**Exercise objective:**
Out of the material that follows, write out exactly the lines from the line with "For every named" to the line with "morweb.org (156, 1512)", both ends included, and no others.

**Given data:**
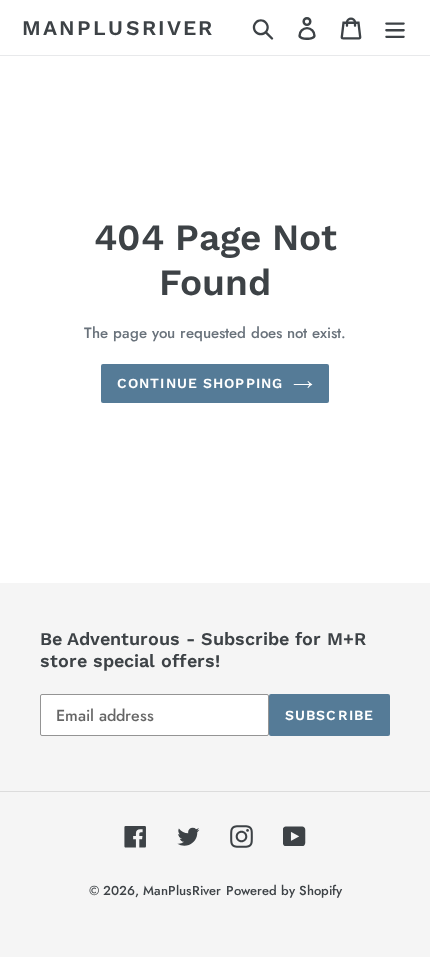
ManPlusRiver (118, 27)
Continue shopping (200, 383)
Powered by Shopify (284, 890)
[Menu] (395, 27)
...
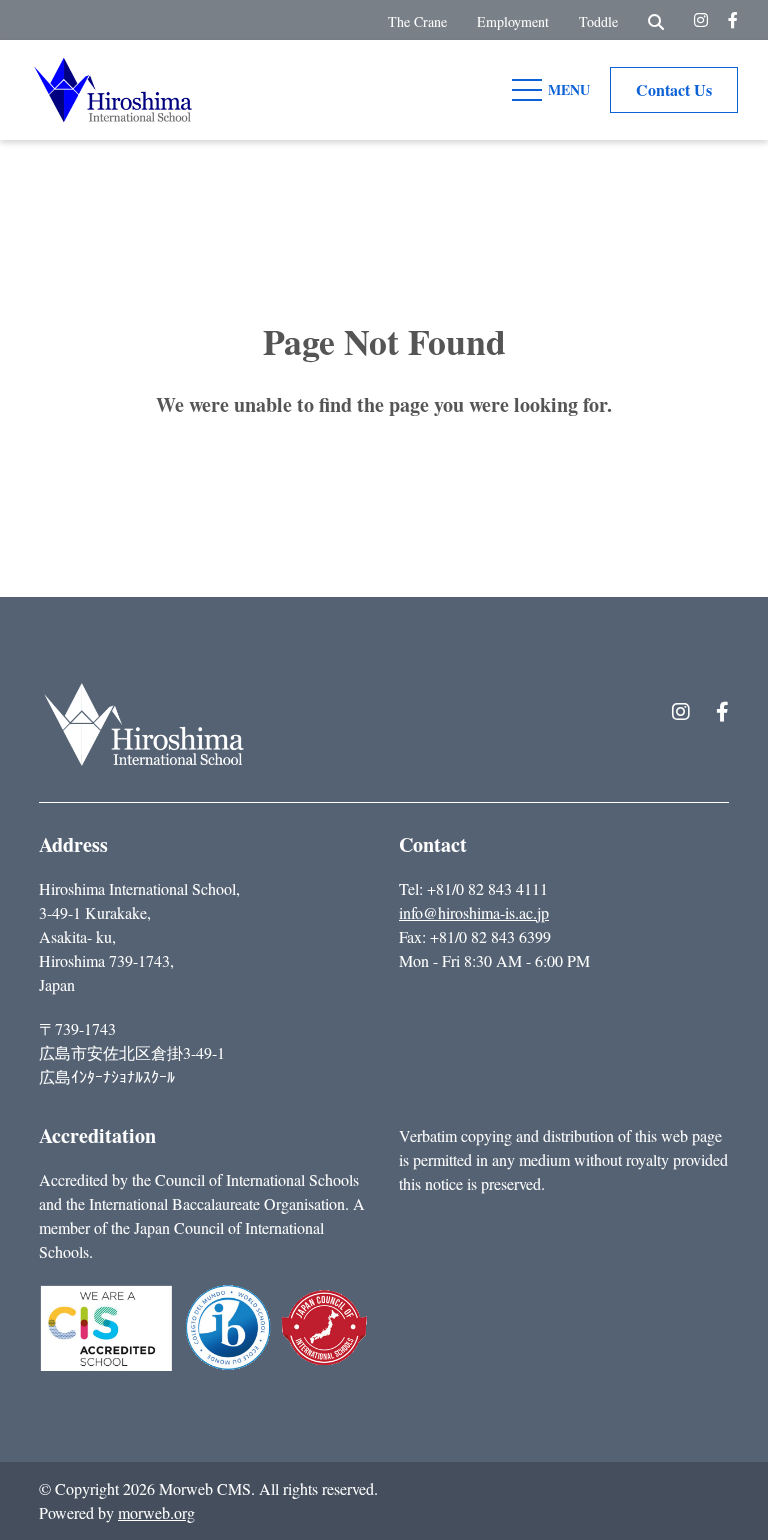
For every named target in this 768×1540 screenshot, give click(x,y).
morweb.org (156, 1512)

**Written reply:**
For every named target in this 768×1540 screenshot, give click(x,y).
morweb.org (156, 1512)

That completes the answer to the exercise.